El viernes 14 de marzo, seis días antes del inicio de esta
guerra que ya parece durar siglos aunque apenas lleve dos semanas, el teniente
coronel Florencio José Crespi, jefe del contingente argentino de Unikom --la
misión de observación de la ONU en la frontera entre Irak y Kuwait--, se sentía
autorizado para formular predicciones sobre el curso del conflicto entonces
inminente: acababa de visitar el sur del territorio iraquí y había presenciado
los preparativos y posiciones de las fuerzas de Saddam Hussein; además conocía,
o creía conocer, las armas, los equipos y la capacidad operativa de las fuerzas
angloestadunidenses. Interrogado por Hernando Álvarez, enviado de la BBC a Kuwait,
Crespi declaró que Irak “no está en condiciones de poder detener el ataque americano
(sic)”. “¿Ni siquiera por unas cuantas horas?”, insistió su entrevistador. “No
--porfió Crespi--. Yo creo que la guerra va a ser mucho más rápida de lo que
todo el mundo cree. Es más, me arriesgaría a decir que en dos días la guerra
está terminada.”
Y aquí estamos, hoy, martes primero de abril, a punto de
cumplir dos semanas de contienda. Los civiles iraquíes que tienen suerte están
aterrorizados por el espectáculo sensorial y multimedia de fin del mundo que
les ha obsequiado la patología del grupo gobernante estadunidense; los que no
la tienen se retuercen de dolor en camas de hospital, con las vísceras de
fuera, o bien se descomponen en sus tumbas; decenas de soldados invasores
vuelan de regreso a su país metidos en bolsas de plástico negro, y los que se
quedan en el teatro de operaciones empiezan a conocer el desconcierto y las
dificultades súbitas de la guerra verdadera, no la que les enseñaron en
simuladores.
En estos momentos, Florencio José Crespi tendría que estar
con la cabeza metida en el inodoro, tratando de olvidar su pequeña aportación
mediática (tal vez involuntaria, y acaso más fundada en la arrogancia que en la
maldad) al arranque de un conflicto que podría prolongarse varias semanas más,
o de aquí al verano, o hasta quién sabe cuándo, según las más recientes
estimaciones del Pentágono.
En términos estrictamente militares, Estados Unidos e
Inglaterra tienen recursos enormes y suficientes para ganar la guerra. Sólo la
ineptitud de Donald Rumsfeld --quien, a lo que puede verse, se hizo cálculos
semejantes a los del militar argentino citado-- iguala, en inmensidad, los
medios bélicos de los invasores, y las cartas de renuncia parecen menos
improbables, en las semanas próximas, que las órdenes de retiro de las tropas
agresoras.
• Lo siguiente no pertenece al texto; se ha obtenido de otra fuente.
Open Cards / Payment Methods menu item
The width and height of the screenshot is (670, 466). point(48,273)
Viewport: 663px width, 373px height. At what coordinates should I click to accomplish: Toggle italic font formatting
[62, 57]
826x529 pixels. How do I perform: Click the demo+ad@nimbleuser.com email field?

Posiblemente los informes que detallan las victorias militares sobre
las unidades de la Guardia Republicana sean tan ciertos como el estancamiento
experimentado por la vanguardia que avanzaba hacia la capital de Irak, como la
encarnizada resistencia de los combatientes irregulares y como el acto aislado
de fraternidad en el que unos civiles iraquíes ofrecieron huevos duros (no
envenenados, al parecer) a unos marines hambrientos
que se quedaron varados a mitad del camino entre Kuwait y Bagdad. Lo que no
tiene margen posible de duda es que centenares de civiles han sido despedazados
por las bombas inglesas y estadunidenses que suelen ser llamadas inteligentes,
por más que su coeficiente intelectual haya resultado semejante al de Crespi.
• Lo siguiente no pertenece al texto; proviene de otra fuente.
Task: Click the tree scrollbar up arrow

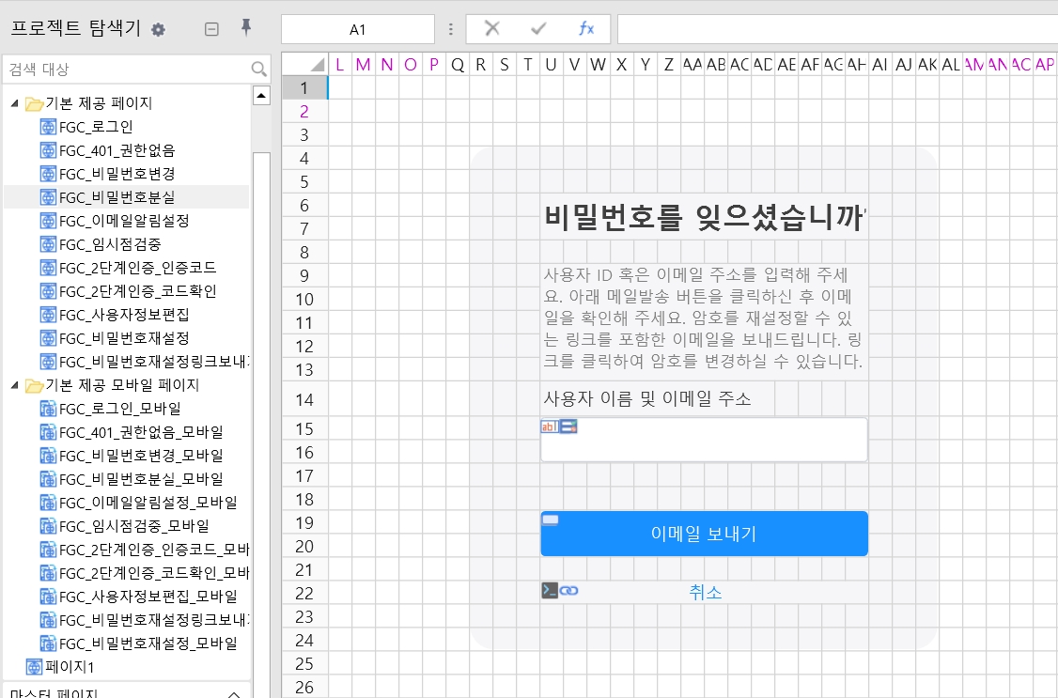Action: tap(261, 97)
Pero en términos políticos, y en lo que va de la pesadilla,
Estados Unidos está perdiendo la guerra. Es horrible que esa derrota se geste a
fuerza de niños desmembrados exhibidos por todo el mundo. En cualquier momento,
George W. Bush saldrá a acusar a los periodistas de ser cómplices de Saddam Hussein
y argumentará que antes de la guerra el régimen de Bagdad compró,
clandestinamente, toneladas de maquillaje rojo para fabricar víctimas falsas y
presentar ante los medios bajas civiles artificiales.